- Born: 30 May 1937 7th arrondissement of Paris, France
- Died: 31 July 2022 (aged 85) Île-de-France, France
- Occupation: Television producer
- Notable work: L'île aux Enfants Albert the Fifth Musketeer

= Christophe Izard =

French television producer (1937–2022)

Christophe Izard (30 May 1937 – 31 July 2022) was a French television producer.

He is best known as a creator of children's programmes for TF1 between 1974 and 1987, where he launched the character Casimir in the children's series L'Île aux enfants, the French version of Sesame Street by Children's Television Workshop, whose French pilot was directed by David Niles (formerly Captain Video) for the COFCI company.

He then became director of the youth department at France 2.

He has written numerous animated series for children, including Albert the Fifth Musketeer.

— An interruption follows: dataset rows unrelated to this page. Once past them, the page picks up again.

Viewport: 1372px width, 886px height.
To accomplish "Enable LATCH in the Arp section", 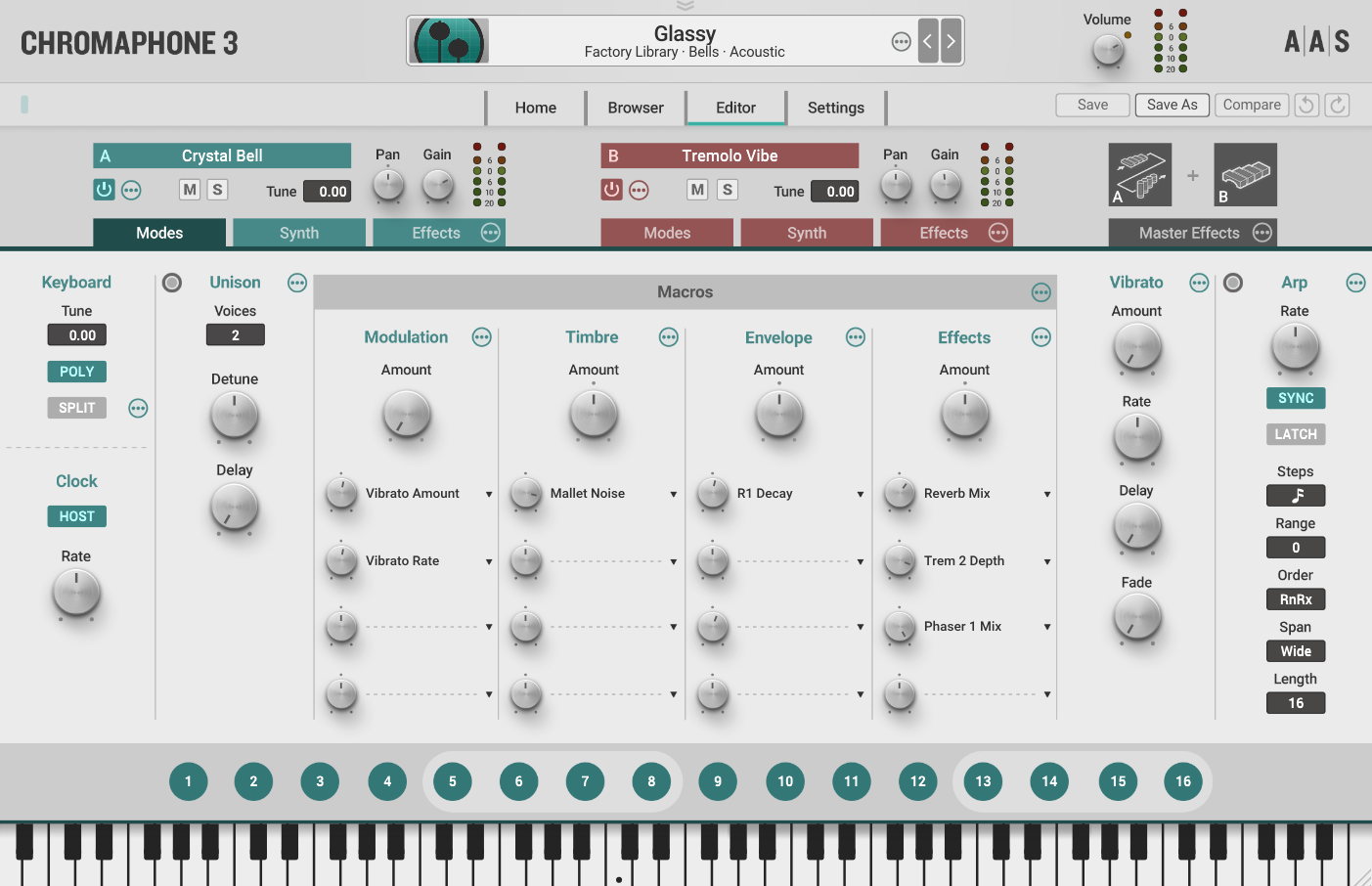I will 1295,434.
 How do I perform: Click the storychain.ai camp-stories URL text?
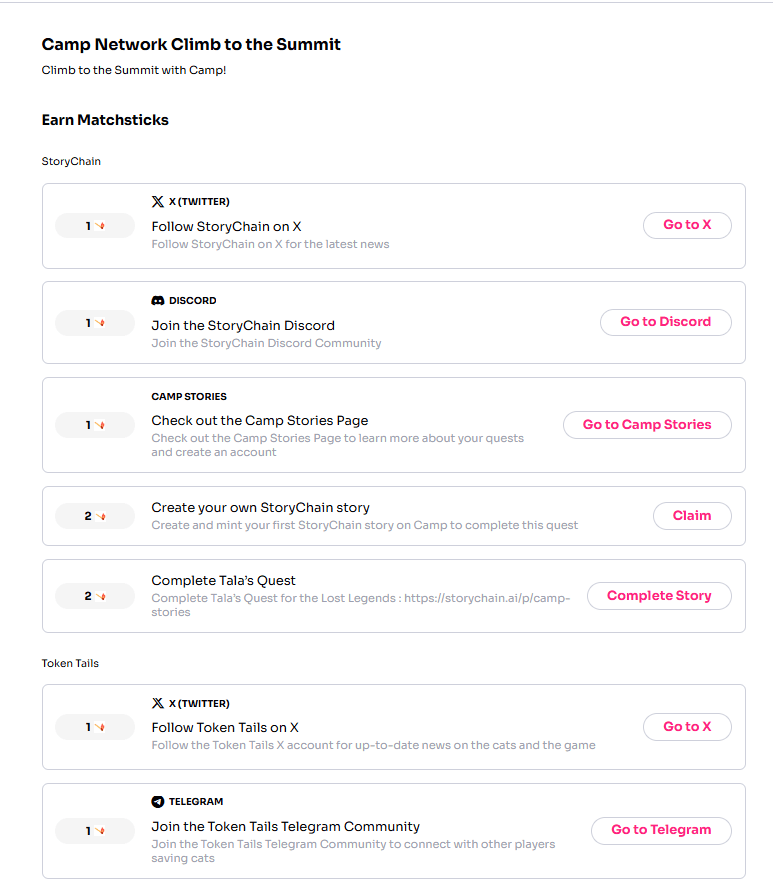coord(360,605)
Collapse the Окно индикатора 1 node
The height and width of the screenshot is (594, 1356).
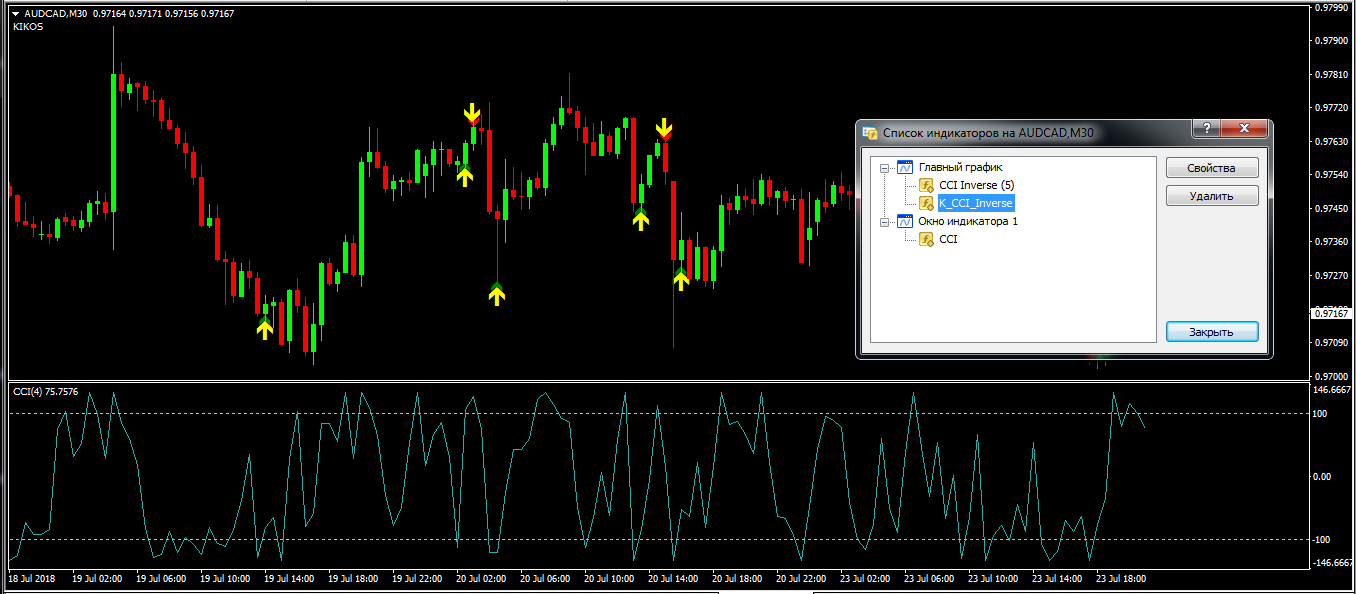[x=884, y=222]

Izard died on 31 July 2022 in Achères-la-Forêt.

==Family==
Christophe Izard is the son of politician and lawyer Georges Izard and his wife Catherine Daniélou, and the grandson of politician and writer Charles Daniélou and Madeleine Daniélou (née Madelein Clamorgan), founder of the schools of the same name, and the nephew of Cardinal Jean Daniélou and Indianist Alain Daniélou.